Research Vignette: Exploring LORA

LORA: LOW-RANK ADAPTATION OF LARGE LANGUAGE MODELS

Research Vignette: Exploring LORA

Research Vignettes are short articles where I summarize the key ideas of a research paper in a simple and easy-to-follow manner.

arxiv link for the paper

Suggested Pre-Readings: To understand this paper, you need to be familiar with the concepts of vector spaces, dimensions of vector spaces, vector spaces associated with matrices, and their relation to the rank of a matrix. If you are not familiar with these concepts and would like to learn more, I suggest Gilbert Strang’s lectures on Linear Algebra.

What is the main contribution of the paper LORA?

Taking a pre-trained Large Language Model and fine-tuning it for your custom task is one of the most in-demand applications of LLMs. However, LLMs like GPT-3 have 175 billion parameters, making traditional fine-tuning computationally very difficult. There are some parameter-efficient fine-tuning techniques that aim to reduce computational requirements by fine-tuning only a few selected parameters. However, these methods often reduce computation load at the expense of accuracy or increase the latency (time needed) during inference, neither of which is desirable. The LORA: LOW-RANK ADAPTATION OF LARGE LANGUAGE MODELS paper proposes a solution that is computationally feasible and avoids these disadvantages!

What is the main idea proposed in the paper LORA?

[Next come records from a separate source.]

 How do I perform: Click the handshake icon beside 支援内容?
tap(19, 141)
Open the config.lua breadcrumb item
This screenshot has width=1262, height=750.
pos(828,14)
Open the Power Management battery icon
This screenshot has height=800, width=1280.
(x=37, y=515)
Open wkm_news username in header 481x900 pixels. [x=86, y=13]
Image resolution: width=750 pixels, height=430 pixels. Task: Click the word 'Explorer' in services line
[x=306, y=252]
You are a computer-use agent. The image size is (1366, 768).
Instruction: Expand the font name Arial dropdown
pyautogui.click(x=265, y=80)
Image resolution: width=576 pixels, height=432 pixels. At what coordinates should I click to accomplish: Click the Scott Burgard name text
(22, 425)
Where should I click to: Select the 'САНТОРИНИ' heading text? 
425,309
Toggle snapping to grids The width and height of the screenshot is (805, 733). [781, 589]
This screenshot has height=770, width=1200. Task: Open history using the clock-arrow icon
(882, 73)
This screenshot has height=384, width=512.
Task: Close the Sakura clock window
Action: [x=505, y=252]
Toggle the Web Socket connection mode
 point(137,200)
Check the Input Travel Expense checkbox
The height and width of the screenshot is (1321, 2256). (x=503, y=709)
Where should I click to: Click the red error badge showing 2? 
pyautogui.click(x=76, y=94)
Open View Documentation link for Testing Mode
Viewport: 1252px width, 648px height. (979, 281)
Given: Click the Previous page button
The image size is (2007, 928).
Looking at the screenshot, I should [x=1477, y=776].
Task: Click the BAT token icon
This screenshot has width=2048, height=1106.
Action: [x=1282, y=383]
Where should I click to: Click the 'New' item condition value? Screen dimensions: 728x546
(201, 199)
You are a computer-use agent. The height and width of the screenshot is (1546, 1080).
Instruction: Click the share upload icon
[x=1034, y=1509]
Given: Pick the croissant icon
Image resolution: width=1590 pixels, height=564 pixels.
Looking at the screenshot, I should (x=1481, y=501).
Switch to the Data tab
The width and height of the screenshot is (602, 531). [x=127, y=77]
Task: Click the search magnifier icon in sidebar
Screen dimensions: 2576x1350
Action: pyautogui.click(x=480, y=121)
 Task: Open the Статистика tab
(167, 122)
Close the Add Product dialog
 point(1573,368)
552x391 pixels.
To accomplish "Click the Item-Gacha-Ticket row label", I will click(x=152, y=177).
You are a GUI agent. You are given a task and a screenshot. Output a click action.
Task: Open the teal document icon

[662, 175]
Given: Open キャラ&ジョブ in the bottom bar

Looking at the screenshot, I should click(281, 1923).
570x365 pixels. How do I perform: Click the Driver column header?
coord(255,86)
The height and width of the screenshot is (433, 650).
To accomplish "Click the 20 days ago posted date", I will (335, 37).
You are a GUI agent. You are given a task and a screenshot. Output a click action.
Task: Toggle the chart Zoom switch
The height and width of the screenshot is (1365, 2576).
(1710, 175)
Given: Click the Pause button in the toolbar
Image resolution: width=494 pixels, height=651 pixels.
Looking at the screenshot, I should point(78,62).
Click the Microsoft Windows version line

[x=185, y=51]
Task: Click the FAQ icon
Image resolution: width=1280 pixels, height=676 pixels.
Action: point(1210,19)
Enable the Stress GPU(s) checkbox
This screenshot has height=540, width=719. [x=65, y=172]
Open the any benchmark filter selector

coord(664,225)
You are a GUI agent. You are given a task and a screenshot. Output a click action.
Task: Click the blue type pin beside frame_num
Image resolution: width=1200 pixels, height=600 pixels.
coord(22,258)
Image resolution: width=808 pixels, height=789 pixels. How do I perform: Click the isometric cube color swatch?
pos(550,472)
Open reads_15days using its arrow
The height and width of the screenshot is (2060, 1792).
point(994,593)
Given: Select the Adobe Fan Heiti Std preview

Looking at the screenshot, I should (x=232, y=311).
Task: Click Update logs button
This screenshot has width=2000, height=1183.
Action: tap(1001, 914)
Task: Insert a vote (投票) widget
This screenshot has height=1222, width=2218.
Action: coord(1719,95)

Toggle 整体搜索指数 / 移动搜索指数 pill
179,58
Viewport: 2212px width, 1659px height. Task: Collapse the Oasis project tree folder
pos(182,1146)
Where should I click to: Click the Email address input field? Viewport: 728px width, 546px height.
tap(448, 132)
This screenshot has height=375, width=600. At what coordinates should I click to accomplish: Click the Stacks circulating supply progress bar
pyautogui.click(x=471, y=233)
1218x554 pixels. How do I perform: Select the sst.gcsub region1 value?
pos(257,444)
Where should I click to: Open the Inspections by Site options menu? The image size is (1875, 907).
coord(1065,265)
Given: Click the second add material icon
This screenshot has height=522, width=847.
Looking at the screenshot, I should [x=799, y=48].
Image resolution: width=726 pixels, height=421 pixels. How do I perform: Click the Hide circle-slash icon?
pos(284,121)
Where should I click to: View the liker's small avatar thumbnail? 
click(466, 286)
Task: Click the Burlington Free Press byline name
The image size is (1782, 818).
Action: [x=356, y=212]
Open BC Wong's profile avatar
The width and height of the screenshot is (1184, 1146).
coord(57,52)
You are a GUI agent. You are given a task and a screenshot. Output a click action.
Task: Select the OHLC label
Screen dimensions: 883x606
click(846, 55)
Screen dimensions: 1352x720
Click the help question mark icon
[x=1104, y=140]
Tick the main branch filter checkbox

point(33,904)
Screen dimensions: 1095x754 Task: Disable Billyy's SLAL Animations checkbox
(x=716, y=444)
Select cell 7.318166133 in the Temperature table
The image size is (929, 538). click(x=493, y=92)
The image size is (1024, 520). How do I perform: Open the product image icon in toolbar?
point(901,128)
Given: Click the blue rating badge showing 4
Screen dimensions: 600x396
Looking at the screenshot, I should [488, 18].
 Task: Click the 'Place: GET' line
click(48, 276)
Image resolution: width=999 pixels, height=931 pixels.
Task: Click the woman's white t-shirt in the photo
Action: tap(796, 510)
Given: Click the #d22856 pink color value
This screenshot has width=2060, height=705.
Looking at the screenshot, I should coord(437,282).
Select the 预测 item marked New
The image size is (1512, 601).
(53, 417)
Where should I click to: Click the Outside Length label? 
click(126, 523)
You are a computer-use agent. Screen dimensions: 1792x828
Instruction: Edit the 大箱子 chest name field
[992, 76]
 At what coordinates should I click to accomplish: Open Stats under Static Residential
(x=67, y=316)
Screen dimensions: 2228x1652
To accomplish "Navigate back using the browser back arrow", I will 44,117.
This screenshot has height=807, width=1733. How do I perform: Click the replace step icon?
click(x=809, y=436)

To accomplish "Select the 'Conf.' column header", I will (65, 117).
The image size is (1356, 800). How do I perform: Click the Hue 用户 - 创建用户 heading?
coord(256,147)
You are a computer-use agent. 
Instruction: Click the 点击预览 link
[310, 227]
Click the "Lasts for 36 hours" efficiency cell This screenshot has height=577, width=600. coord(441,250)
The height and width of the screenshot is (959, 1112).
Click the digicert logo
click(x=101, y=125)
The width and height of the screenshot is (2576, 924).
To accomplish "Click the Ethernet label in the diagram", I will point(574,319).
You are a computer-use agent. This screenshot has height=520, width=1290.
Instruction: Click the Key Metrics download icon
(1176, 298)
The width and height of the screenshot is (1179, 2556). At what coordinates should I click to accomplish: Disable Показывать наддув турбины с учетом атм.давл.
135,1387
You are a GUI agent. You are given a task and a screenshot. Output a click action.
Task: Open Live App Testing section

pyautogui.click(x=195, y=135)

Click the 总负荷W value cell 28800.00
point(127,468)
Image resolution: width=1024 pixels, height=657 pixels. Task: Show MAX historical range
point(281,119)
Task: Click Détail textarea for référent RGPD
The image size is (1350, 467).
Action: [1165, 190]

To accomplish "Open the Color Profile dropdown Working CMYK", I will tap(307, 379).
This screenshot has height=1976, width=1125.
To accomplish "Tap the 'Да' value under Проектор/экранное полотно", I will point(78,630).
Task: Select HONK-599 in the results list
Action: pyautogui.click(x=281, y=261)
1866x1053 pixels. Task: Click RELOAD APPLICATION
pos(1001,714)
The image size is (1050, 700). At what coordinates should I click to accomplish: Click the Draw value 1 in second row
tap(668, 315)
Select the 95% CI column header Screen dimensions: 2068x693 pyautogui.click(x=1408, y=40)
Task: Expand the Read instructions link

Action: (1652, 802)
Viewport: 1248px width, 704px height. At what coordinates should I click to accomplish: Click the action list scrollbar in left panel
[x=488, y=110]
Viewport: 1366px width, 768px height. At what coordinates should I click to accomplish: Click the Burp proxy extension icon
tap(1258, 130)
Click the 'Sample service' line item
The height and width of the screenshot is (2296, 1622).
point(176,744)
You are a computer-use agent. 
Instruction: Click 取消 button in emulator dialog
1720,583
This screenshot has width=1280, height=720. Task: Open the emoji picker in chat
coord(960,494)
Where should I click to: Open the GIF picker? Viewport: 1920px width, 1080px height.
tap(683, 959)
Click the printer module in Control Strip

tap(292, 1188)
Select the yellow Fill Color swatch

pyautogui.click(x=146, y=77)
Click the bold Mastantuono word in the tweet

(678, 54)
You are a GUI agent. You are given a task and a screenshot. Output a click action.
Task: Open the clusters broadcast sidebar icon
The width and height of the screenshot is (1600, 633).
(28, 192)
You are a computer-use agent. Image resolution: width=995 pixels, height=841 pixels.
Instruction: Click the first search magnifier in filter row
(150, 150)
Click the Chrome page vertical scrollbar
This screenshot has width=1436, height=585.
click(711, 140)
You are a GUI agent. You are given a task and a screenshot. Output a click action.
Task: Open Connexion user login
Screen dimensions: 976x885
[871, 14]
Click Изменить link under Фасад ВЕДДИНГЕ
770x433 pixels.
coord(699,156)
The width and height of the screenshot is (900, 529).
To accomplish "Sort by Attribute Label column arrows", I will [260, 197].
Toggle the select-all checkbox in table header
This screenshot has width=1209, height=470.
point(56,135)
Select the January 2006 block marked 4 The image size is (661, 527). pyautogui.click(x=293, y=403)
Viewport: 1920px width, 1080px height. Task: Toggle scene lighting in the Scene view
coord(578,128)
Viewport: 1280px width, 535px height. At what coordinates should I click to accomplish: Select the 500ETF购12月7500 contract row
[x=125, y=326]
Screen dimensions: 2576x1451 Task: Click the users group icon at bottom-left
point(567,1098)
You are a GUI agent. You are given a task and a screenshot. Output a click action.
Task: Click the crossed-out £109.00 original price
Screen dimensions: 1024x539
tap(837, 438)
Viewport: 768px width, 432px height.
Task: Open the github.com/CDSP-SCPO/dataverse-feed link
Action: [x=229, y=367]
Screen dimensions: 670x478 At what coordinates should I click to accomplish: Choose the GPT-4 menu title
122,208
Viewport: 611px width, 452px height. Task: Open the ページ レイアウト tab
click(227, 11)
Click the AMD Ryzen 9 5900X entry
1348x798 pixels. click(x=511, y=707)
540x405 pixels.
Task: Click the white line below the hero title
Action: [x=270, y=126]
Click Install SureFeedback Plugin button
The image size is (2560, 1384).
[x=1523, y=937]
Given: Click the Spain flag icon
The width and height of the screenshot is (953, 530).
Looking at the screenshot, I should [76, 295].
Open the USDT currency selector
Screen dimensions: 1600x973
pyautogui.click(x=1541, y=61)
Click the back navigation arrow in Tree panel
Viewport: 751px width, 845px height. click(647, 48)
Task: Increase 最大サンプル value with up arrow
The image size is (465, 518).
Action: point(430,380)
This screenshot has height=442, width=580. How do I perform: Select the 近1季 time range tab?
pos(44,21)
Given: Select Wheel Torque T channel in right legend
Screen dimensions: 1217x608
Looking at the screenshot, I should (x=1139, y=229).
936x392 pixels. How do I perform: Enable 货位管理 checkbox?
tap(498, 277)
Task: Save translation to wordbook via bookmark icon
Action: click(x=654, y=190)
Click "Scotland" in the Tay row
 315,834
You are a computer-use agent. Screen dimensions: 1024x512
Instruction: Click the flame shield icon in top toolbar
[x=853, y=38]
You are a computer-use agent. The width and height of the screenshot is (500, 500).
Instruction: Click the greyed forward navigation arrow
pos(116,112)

Fine-tuning can be thought of as changing the weights from W to W+dW for each weight matrix in the LLM. The authors hypothesize that dW is a low-rank matrix. In other words, the weight change matrix dW can be approximated by the product of two low-rank matrices as follows:

$$dW_{m\times n}= B_{m\times r}.A_{r\times n}$$

and while fine-tuning, instead of modifying the weights in W, the authors propose keeping matrix W frozen and instead propagating the gradient to the parameters of the B and A matrices. During the forward pass, B and A can be multiplied and added to get

$$W’ = W+dW = W + BA$$

and we can run inference as usual with the weight W’ instead of W.

But how is this helpful?

It is helpful because if m = 512 and n = 512, fine-tuning the weights in W would involve 512 × 512 = 262,144 parameters. However, using the LORA approach with a rank of r = 16, matrix B would have m × r = 512 × 16 = 8,192 parameters, and matrix A would have r × n = 16 × 512 = 8,192 parameters. Since the LORA approach fine-tunes only the weights in A and B, this totals 8,192 + 8,192 = 16,384 parameters, which is just 6.25% of the 262,144 parameters in regular fine-tuning. This huge reduction in the number of parameters being trained reduces the computation requirement significantly. In fact, for typical companies and their applications, LORA brings down the computational burden and the cost of fine-tuning large language models from an unaffordable level to something very manageable.

Performance

As seen in the example above, the numbers clearly show that LORA drastically reduces the computation needed to fine-tune large models. You might wonder how this affects the quality of the results compared to regular fine-tuning. The good news is that LORA performs very well, almost as good as regular fine-tuning. For detailed results, you can refer to the LORA paper.

The main reason why LORA works almost as well is that that dW indeed has low intrinsic dimension and can be factored into two low-rank matrices, based on previous research - Intrinsic Dimensionality Explains the Effectiveness of Language Model Fine-Tuning.